EXERCISE GOAL –
Transcribe every line from the one containing "You are a GUI" to the end of the listing, exactly as written, and leave out the pictures.
--- GIVEN RECORDS Enclosed Below ---
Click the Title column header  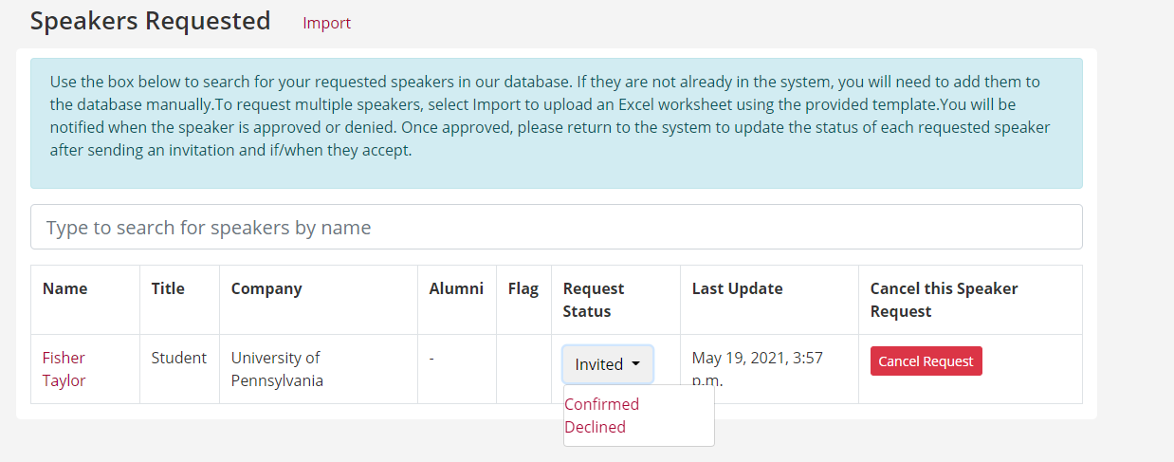(x=168, y=288)
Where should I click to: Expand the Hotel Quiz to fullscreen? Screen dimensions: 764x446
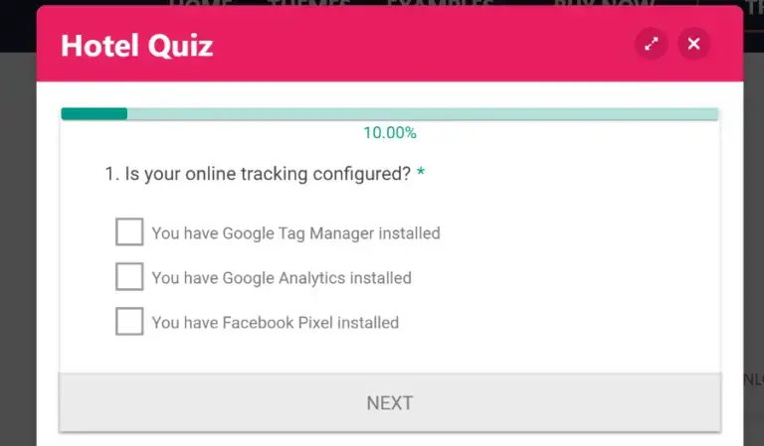click(x=652, y=44)
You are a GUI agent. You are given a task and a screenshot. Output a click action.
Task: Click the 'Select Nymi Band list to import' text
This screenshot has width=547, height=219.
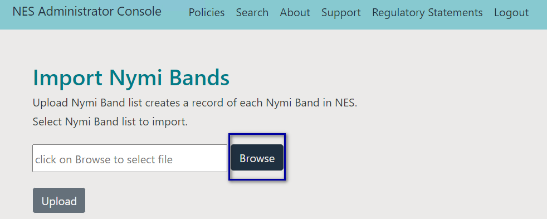[x=110, y=121]

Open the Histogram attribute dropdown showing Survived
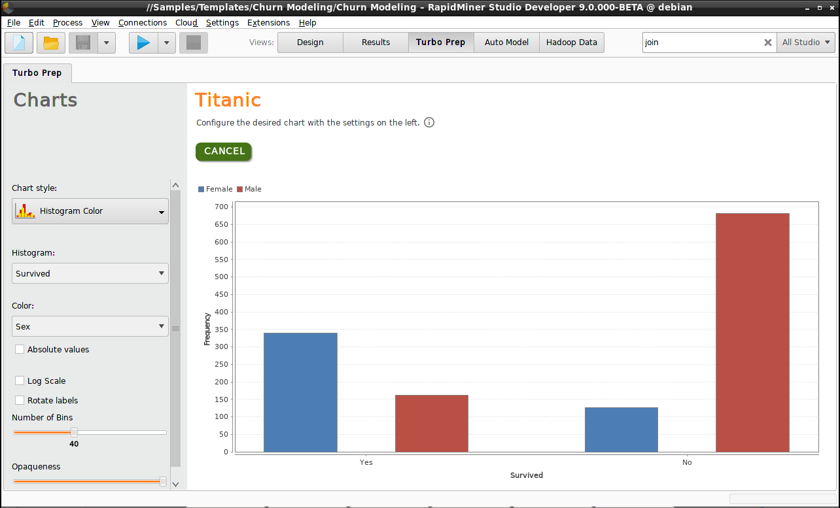click(x=90, y=273)
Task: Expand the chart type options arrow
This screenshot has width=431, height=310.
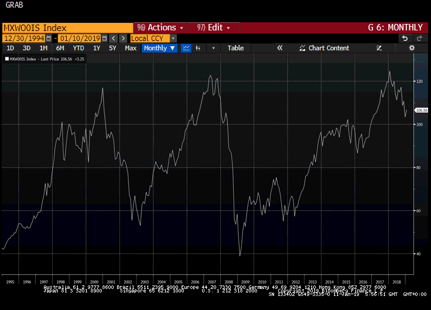Action: pos(213,48)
--- End of Enclosed GIVEN RECORDS ---
ANSWER BOX –
You are a GUI agent. You are given a task and a screenshot. Output a click action.
Task: Click the 'Select Nymi Band list to import' text
This screenshot has width=547, height=219.
[x=110, y=121]

Open the Histogram attribute dropdown showing Survived
click(x=90, y=273)
Task: Expand the chart type options arrow
This screenshot has width=431, height=310.
Action: pos(213,48)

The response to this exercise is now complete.